I have a select statement which is infact a subquery within a larger select statement built up programmatically. The problem is if I elect to include this subquery it acts as a bottle neck and the whole query becomes painfully slow.
An example of the data is as follows:
Payment
.Receipt_no|.Person |.Payment_date|.Type|.Reversed|
2|John |01/02/2001 |PA | |
1|John |01/02/2001 |GX | |
3|David |15/04/2003 |PA | |
6|Mike |26/07/2002 |PA |R |
5|John |01/01/2001 |PA | |
4|Mike |13/05/2000 |GX | |
8|Mike |27/11/2004 |PA | |
7|David |05/12/2003 |PA |R |
9|David |15/04/2003 |PA | |
The subquery is as follows :
select Payment.Person,
Payment.amount
from Payment
inner join (Select min([min_Receipt].Person) 'Person',
min([min_Receipt].Receipt_no) 'Receipt_no'
from Payment [min_Receipt]
inner join (select min(Person) 'Person',
min(Payment_date) 'Payment_date'
from Payment
where Payment.reversed != 'R' and Payment.Type != 'GX'
group by Payment.Person) [min_date]
on [min_date].Person= [min_Receipt].Person and [min_date].Payment_date = [min_Receipt].Payment_date
where [min_Receipt].reversed != 'R' and [min_Receipt].Type != 'GX'
group by [min_Receipt].Person) [1stPayment]

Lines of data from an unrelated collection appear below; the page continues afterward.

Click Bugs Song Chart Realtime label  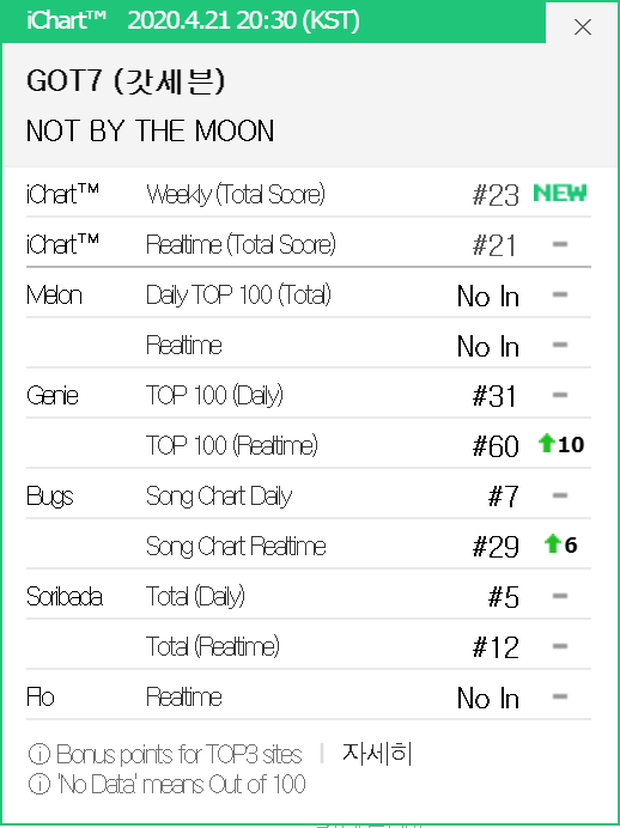(x=236, y=546)
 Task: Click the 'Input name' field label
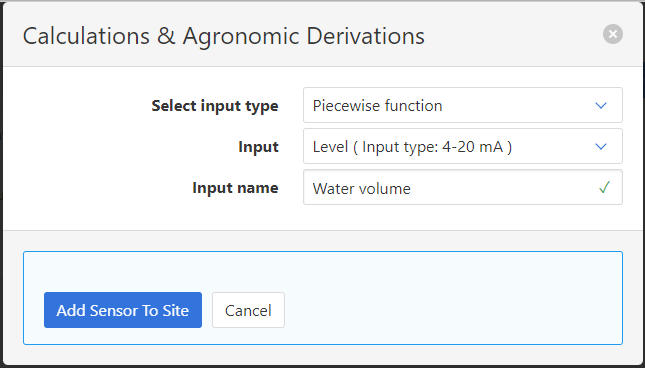pos(235,188)
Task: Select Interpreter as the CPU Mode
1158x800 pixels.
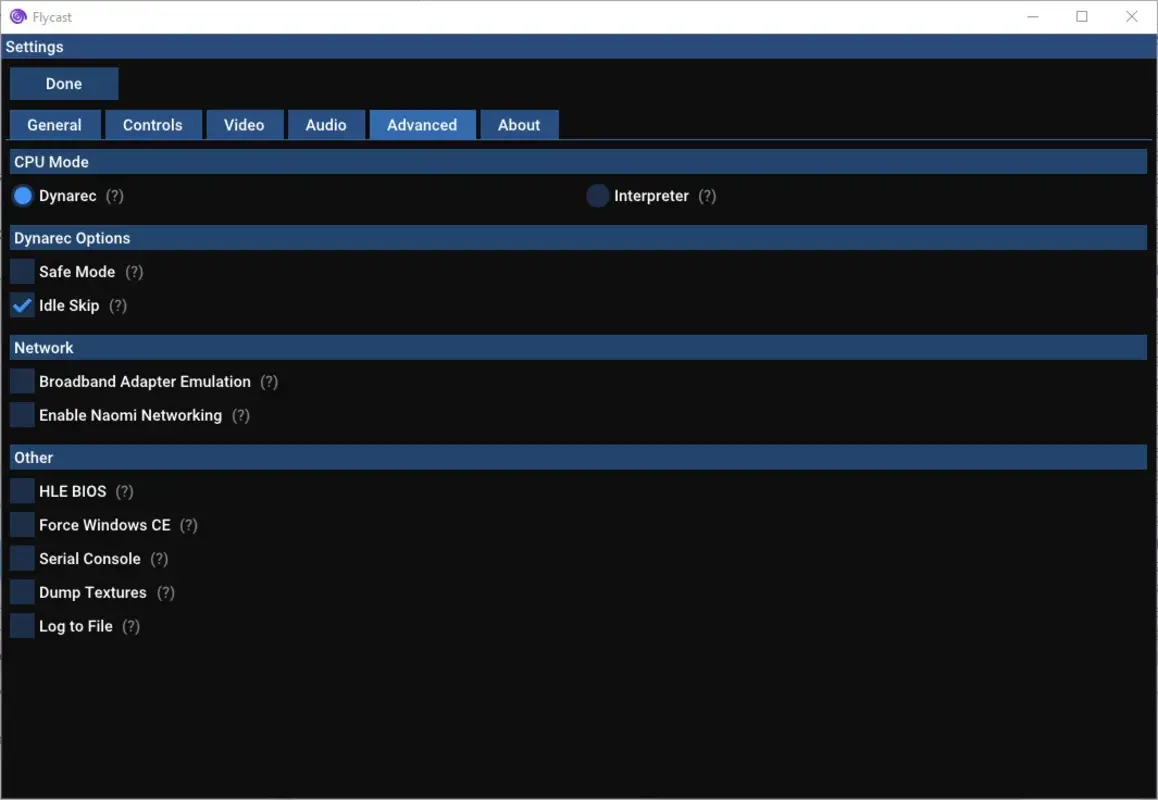Action: pyautogui.click(x=597, y=196)
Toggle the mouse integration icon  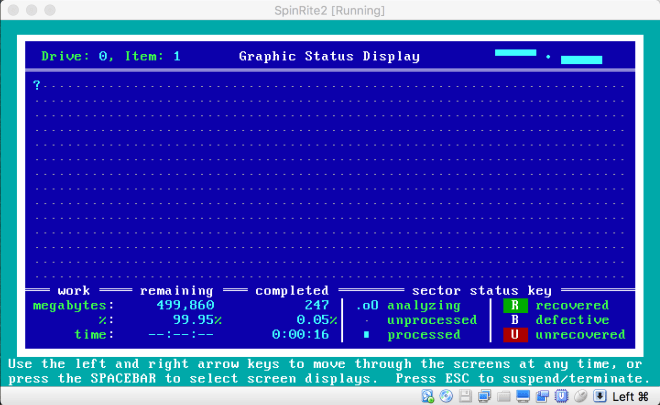[x=580, y=396]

on [1stPayment].Receipt_no = Payment.Receipt_no
This retrieves the first payment of each person by .Payment_date (ascending), .Receipt_no (ascending) where .type is not ‘GX’ and .Reversed is not ‘R’. As Follows:
Payment
.Receipt_No|.Person|.Payment_date
5|John |01/01/2001
3|David |15/04/2003
8|Mike |27/11/2004
Following Ahmads post –
From the following results
(3|David |15/04/2003)
and (9|David |15/04/2003)
I would only want the record with the lowest receipt_no. So
(3|David |15/04/2003)
So I added the aggregate function ‘min(Payment.receipt_no)’ grouping by person.
Query 1.
select min(Payment.Person) 'Person',
min(Payment.receipt_no) 'receipt_no'
from
Payment a
where
a.type<>'GX' and (a.reversed not in ('R') or a.reversed is null)
and a.payment_date =
(select min(payment_date) from Payment i
where i.Person=a.Person and i.type <> 'GX'
and (i.reversed not in ('R') or i.reversed is null))
group by a.Person
I added this as a subquery within my much larger query, however it still ran very slowly. So I tried rewriting the query whilst trying to avoid the use of aggregate functions and came up with the following.
Query 2.
SELECT
receipt_no,
person,
payment_date,
amount
FROM
payment a
WHERE
receipt_no IN
(SELECT
top 1 i.receipt_no
FROM
payment i
WHERE
(i.reversed NOT IN ('R') OR i.reversed IS NULL)
AND i.type<>'GX'
AND i.person = a.person
ORDER BY i.payment_date DESC, i.receipt_no ASC)
Which I wouldn’t necessarily think as more efficient. In fact if I run the two queries side by side on my larger data set Query 1. completes in a matter of milliseconds where as Query 2. takes several seconds.
However if I then add them as subqueries within a much larger query, the larger query completes in hours using Query 1. and completes in 40 seconds using Query 2.
I can only attribute this to the use of aggregate functions in one and not the other.
Following a comment from CodeReview –
I’ve also re-written the query using the Rank() command as suggested.
Query 3.
This method has also resulted in the speeding up the larger query, the larger query now taking some 28 seconds
However Rank() is only supprted from SQL 2005 upwards.